E’ morto giovedì pomeriggio il dissidente Liu Xiaobo detenuto da 8 anni.

Accanto a lui la moglie Liu Xia, poetessa anche lei prigioniera come il marito. Aveva 61 anni e da tempo era malato di cancro al fegato. Primo cinese ad essere insignito del Premio Nobel per la pace di recente era stato trasferito dal carcere in un ospedale di Shenyang, nella provincia settentrionale di Liaoning, dopo che le sue condizioni erano peggiorate.
Protagonista del famoso movimento di piazza Tienanmen nel 1989 lo scrittore e professore di letteratura nel 2009 era stato condannato dal regime a 11 anni di carcere per “incitamento alla sovversione dello Stato” .

liu
Nel 2010 l’attivista era stato insignito del premio Nobel “per la sua lunga e non violenta battaglia per i diritti fondamentali in Cina”, ma purtroppo non poté andare a ritirarlo: fece una certa impressione quando alla cerimonia di consegna alla Sala dei Concerti di Stoccolma il professore fu rappresentato simbolicamente da una sedia vuota.
Ma buona parte della Cina neppure conosce Liu e chi ne ha sentito parlare difficilmente sa della sua partecipazione ai disordini di Tienanmen.
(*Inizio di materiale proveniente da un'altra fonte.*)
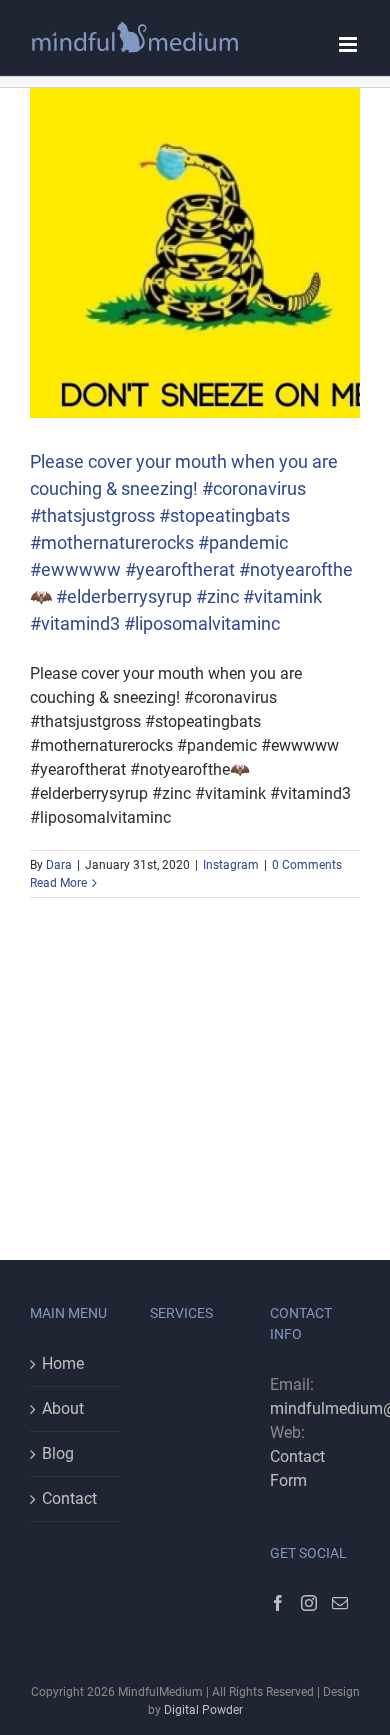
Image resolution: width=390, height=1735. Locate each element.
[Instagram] (309, 1603)
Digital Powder (203, 1710)
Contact (69, 1498)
La censura è calata dunque sulla sua morte nella stessa maniera in cui si è abbattuta come una scure sulla sua vita, sulle sue battaglie per la democrazia.
Prima di finire in carcere il professore scriveva che sarebbe stato proprio internet la forza propulsiva che avrebbe contribuito a cambiare gli equilibri in Cina e che lo sforzo del governo di controllare la rete sarebbe stato alla fine inutile.
Ma invece, purtroppo, non è andata così e le montagne di denaro per la costruzione di una imponente difesa web per bloccare tutto ciò che viene considerato dal partito anticinese ha dato i suoi frutti, ossia risultati più duri e restrittivi in termini di controllo sui cittadini.
Ora quello che imbarazza maggiormente è il silenzio del mondo libero, dell’occidente che sulla questione difesa dei diritti umani sembra non accorgersi, finge di non sapere. E questo per difendere tutta una serie di interessi economici che legano molte realtà industriali, come dell’Unione europea e degli Usa, a Pechino.